Excerpted text:
Emergence of Wetware: Scientists using human mini-brains to power computers?

In a laboratory in the scenic Swiss town of Vevey, scientists nurture small clusters of human brain cells with nutrient-rich fluid to keep them alive. These mini-brains, used as basic computer processors, are central to the emerging field of biocomputing, or "wetware," which seeks to tap into the human brain’s sophisticated computing abilities. Unlike traditional computers, these organic processors cannot be rebooted once they die, reported AFP.

Vision for the future

Fred Jordan, co-founder of the Swiss startup FinalSpark, envisions a future where brain cell-based processors could replace the silicon chips driving the artificial intelligence boom. During a lab tour, he told AFP, “Instead of trying to mimic, let's use the real thing.” Jordan believes biocomputing could address the soaring energy demands of AI, which pose challenges to climate goals and have prompted some tech giants to explore nuclear power.

Energy efficiency and scalability

Jordan highlighted the remarkable efficiency of biological systems, stating, “Biological neurons are one million times more energy efficient than artificial neurons.” Unlike AI chips, which are in high demand, brain cells can be endlessly reproduced in the lab, offering a sustainable alternative for computing needs.

Creating bioprocessors

FinalSpark’s process involves purchasing stem cells, originally human skin cells from anonymous donors, and transforming them into neurons. These neurons are formed into millimetre-wide brain organoids, roughly the size of a fruit fly larvae’s brain, as Jordan noted. Electrodes attached to these organoids allow scientists to monitor their activity, which Jordan described as a way to “spy on their internal discussion.” Stimulating the organoids with electric currents produces responses akin to binary ones and zeroes in traditional computing.

Excerpted records:
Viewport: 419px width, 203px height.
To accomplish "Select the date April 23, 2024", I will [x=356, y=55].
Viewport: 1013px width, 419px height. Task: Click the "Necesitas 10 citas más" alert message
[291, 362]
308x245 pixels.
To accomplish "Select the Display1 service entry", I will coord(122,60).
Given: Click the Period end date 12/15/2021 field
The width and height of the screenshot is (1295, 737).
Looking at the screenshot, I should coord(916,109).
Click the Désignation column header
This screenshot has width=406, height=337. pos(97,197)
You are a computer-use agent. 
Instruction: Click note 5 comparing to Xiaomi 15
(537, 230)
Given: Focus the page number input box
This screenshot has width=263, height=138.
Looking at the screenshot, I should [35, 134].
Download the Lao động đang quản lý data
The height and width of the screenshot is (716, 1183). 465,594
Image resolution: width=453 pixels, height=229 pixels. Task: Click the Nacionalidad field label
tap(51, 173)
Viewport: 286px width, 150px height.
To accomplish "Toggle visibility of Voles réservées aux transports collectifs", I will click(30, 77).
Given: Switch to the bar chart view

Work item A:
Answer from the wetware article:
(i) In which Swiss town is the laboratory located?
(ii) How many times more energy efficient than artificial neurons does Jordan say biological neurons are?
(iii) What were the purchased stem cells originally?
Work item B:
Write the next part of the wetware article, picking up after its final sentence.
The records have nothing to do with the wetware article.

Answer box A:
(i) Vevey
(ii) One million times
(iii) Human skin cells from anonymous donors

Answer box B:
Global research and applications

Ten universities worldwide are experimenting with FinalSpark’s organoids, with a live feed of their neural activity available on the company’s website. At the University of Bristol, researcher Benjamin Ward-Cherrier used an organoid to power a simple robot capable of distinguishing braille letters. He noted the challenges, including encoding data for the organoid and interpreting its output, saying, “Working with robots is very easy by comparison.” He also mentioned the organoids’ limited lifespan, recalling an experiment disrupted when an organoid died. FinalSpark reports that these organoids can survive up to six months.

Biomedical potential

At Johns Hopkins University, researcher Lena Smirnova uses similar organoids to study brain disorders like autism and Alzheimer’s, aiming to develop new treatments. She described biocomputing as “pie in the sky” compared to the more immediate applications in biomedical research, but suggested it could evolve significantly over the next two decades.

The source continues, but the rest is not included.